BEGIN Recorded information
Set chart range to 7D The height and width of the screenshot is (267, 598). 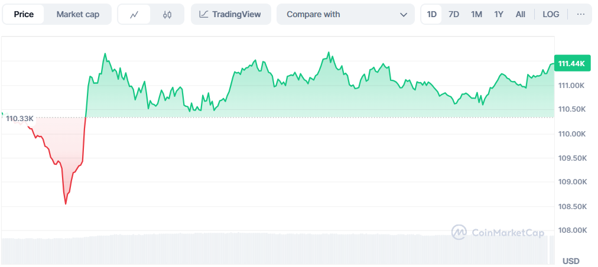[454, 14]
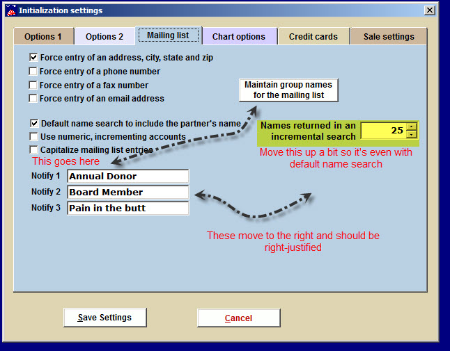The image size is (450, 351).
Task: Enable Force entry of an email address
Action: tap(33, 99)
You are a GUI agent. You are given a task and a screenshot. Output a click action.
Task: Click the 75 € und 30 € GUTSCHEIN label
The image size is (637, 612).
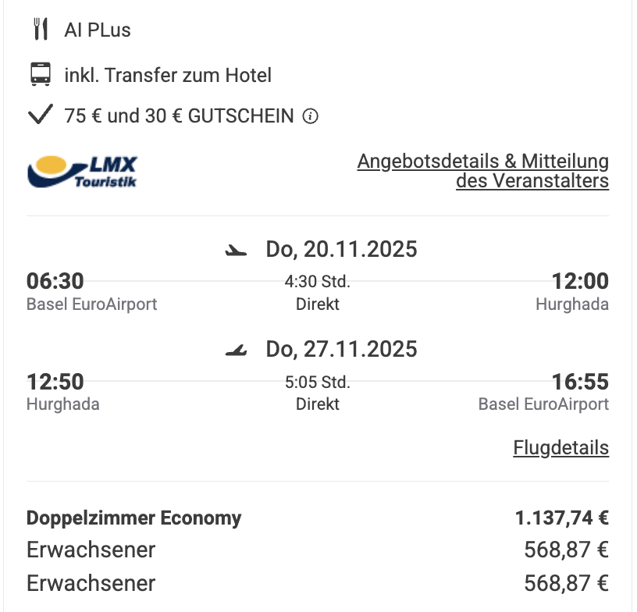click(180, 116)
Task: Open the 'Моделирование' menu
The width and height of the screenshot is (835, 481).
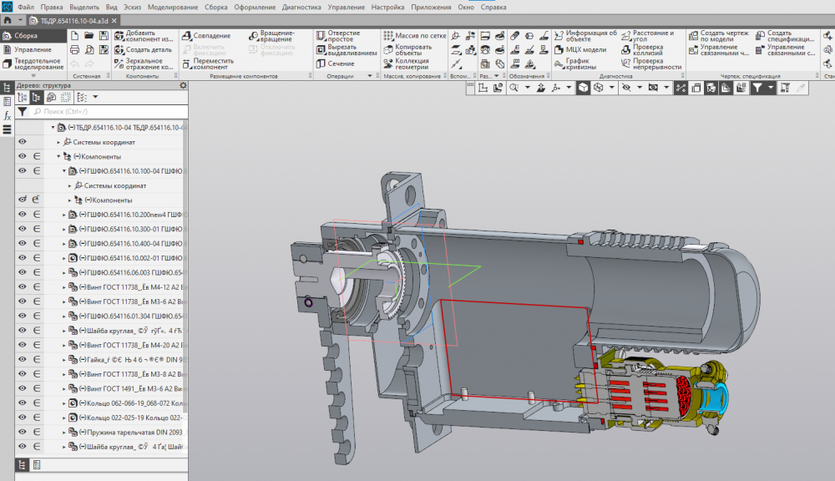Action: [x=172, y=7]
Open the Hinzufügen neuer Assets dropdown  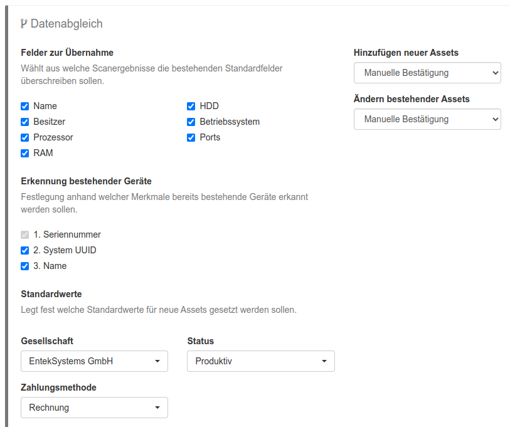[427, 73]
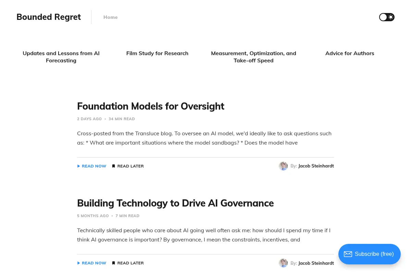Image resolution: width=411 pixels, height=274 pixels.
Task: Open Film Study for Research post
Action: coord(157,53)
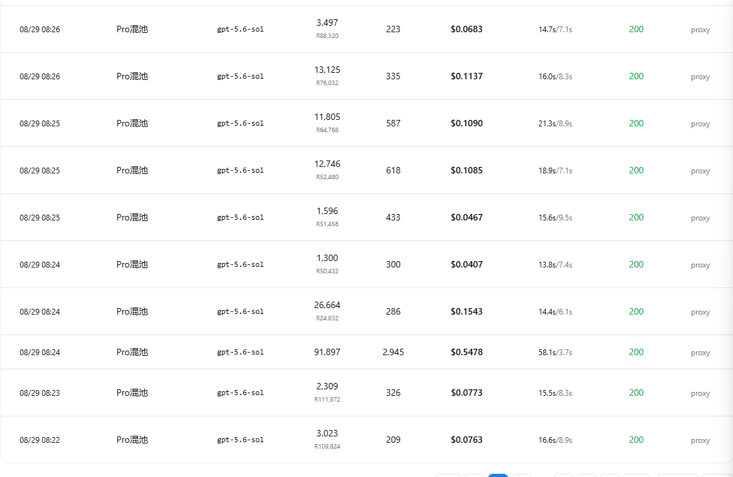Screen dimensions: 733x477
Task: Click status 200 in the $0.0763 row
Action: point(636,440)
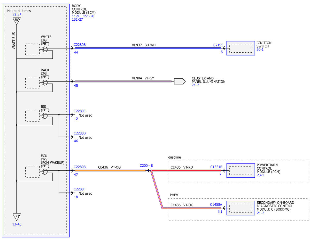Follow the 20-1 Ignition Switch reference
Viewport: 310px width, 239px height.
[x=260, y=50]
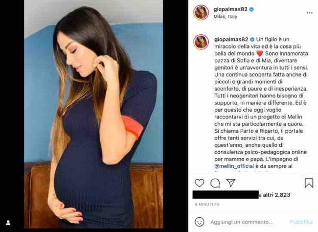Click giopalmas82 avatar beside the caption
Viewport: 318px width, 232px height.
click(x=201, y=42)
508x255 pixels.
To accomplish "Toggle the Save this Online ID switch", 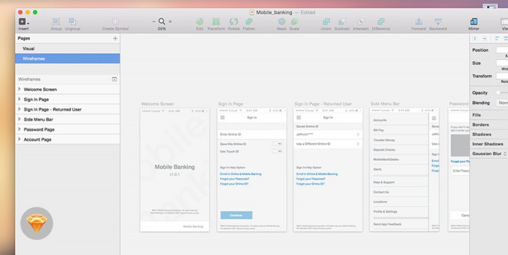I will click(x=277, y=144).
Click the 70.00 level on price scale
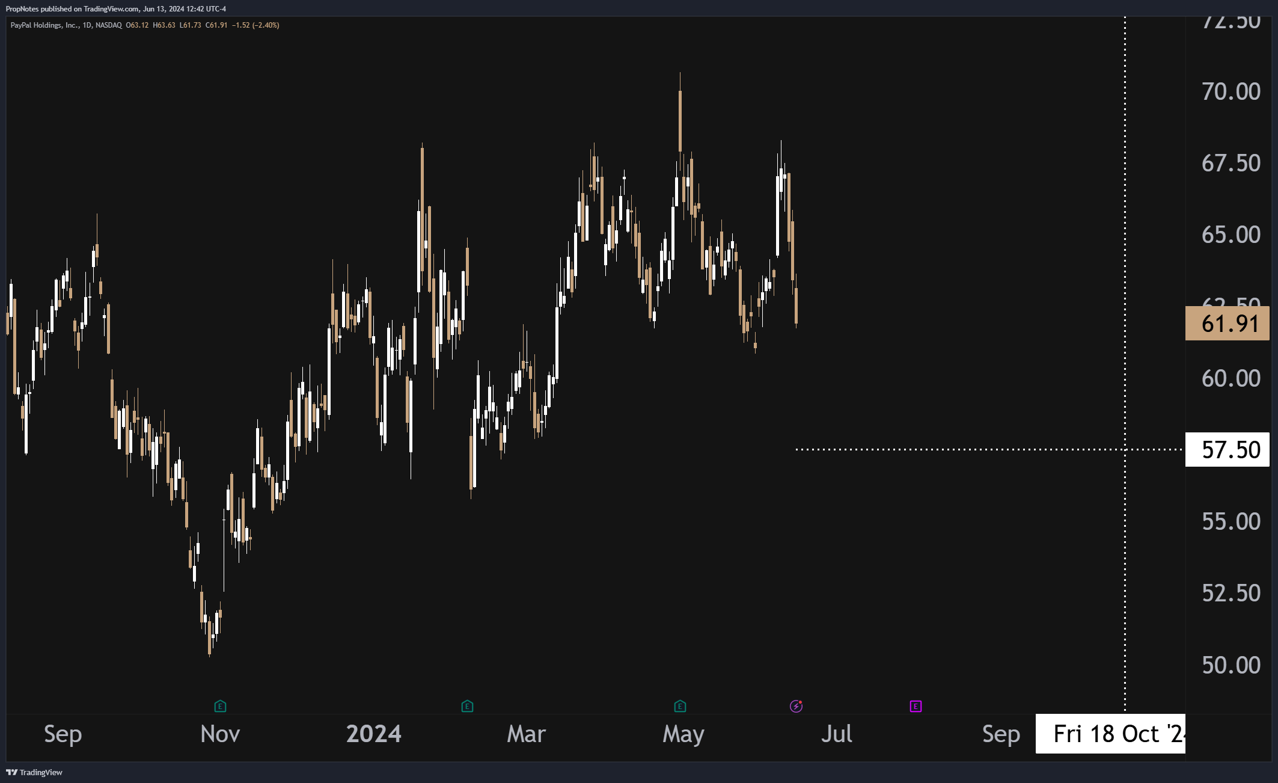 click(1231, 91)
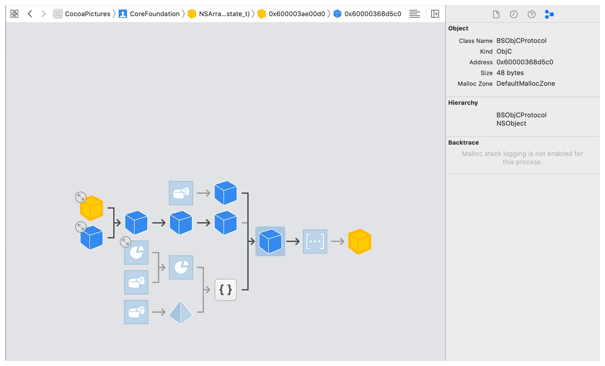This screenshot has width=605, height=366.
Task: Click the 0x600003ae00d0 breadcrumb item
Action: pyautogui.click(x=292, y=14)
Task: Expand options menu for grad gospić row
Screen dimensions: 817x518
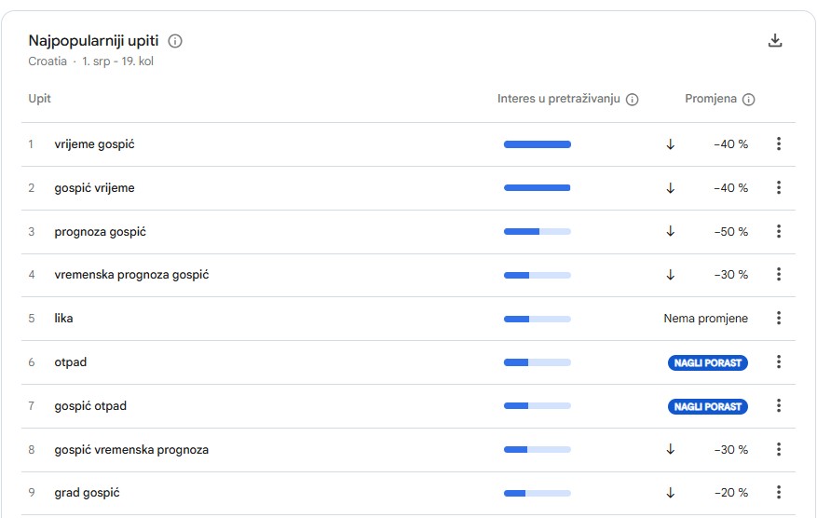Action: (779, 492)
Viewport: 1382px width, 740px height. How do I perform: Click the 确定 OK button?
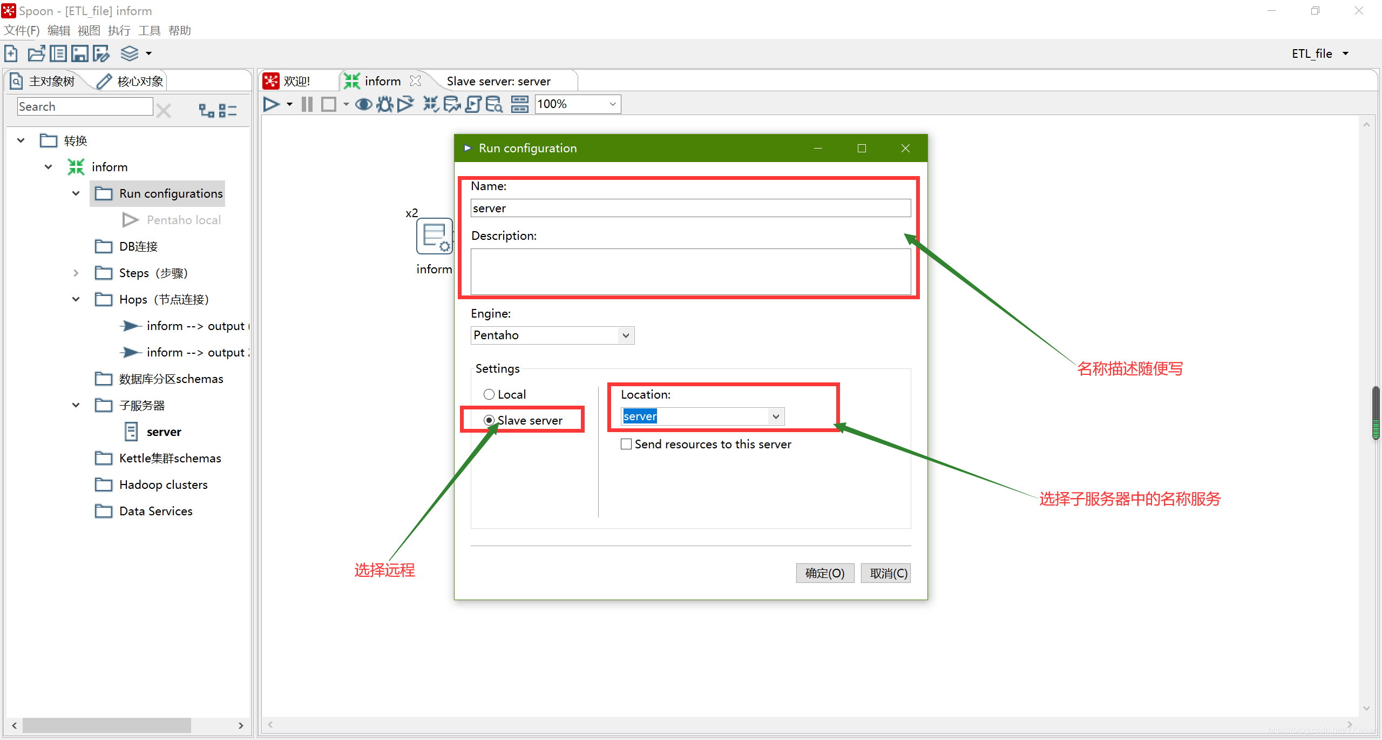pyautogui.click(x=824, y=573)
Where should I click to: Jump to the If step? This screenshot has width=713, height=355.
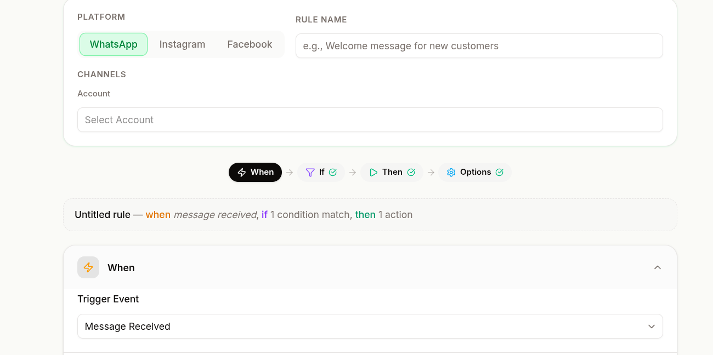(x=321, y=173)
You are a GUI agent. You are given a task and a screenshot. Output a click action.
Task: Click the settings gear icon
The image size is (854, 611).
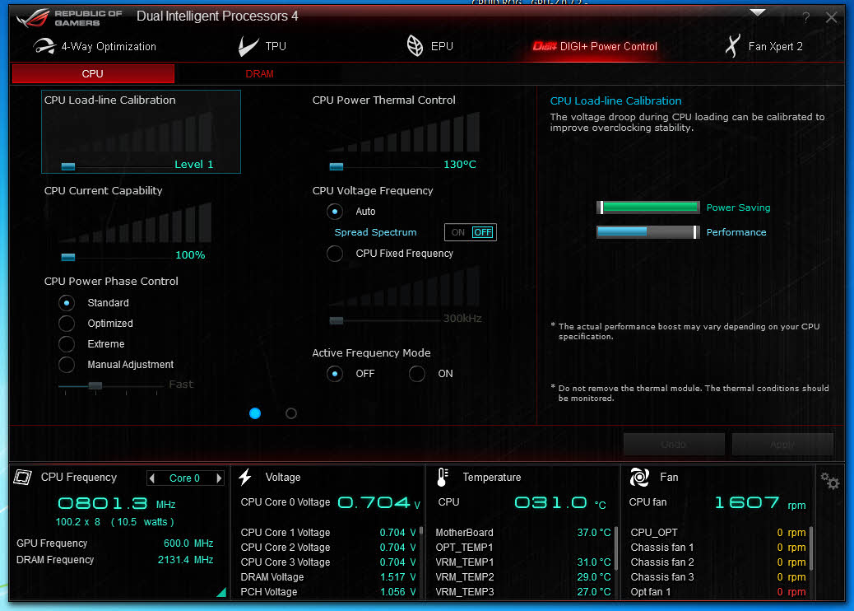tap(829, 481)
END Recorded information
◆ **Exercise aim**
Reproduce the listing lines starting with the line that contains "Task: Expand options menu for grad gospić row" and going on through the final line of the listing, both included. Omit the pictures from your copy.

◆ **Result below**
Task: Expand options menu for grad gospić row
Screen dimensions: 817x518
Action: (779, 492)
Viewport: 1382px width, 740px height. How do I perform: Click the 确定 OK button?
pyautogui.click(x=824, y=573)
Where should I click to: Jump to the If step? This screenshot has width=713, height=355.
(x=321, y=173)
You are a GUI agent. You are given a task and a screenshot. Output a click action.
Task: Click the settings gear icon
The image size is (854, 611).
tap(829, 481)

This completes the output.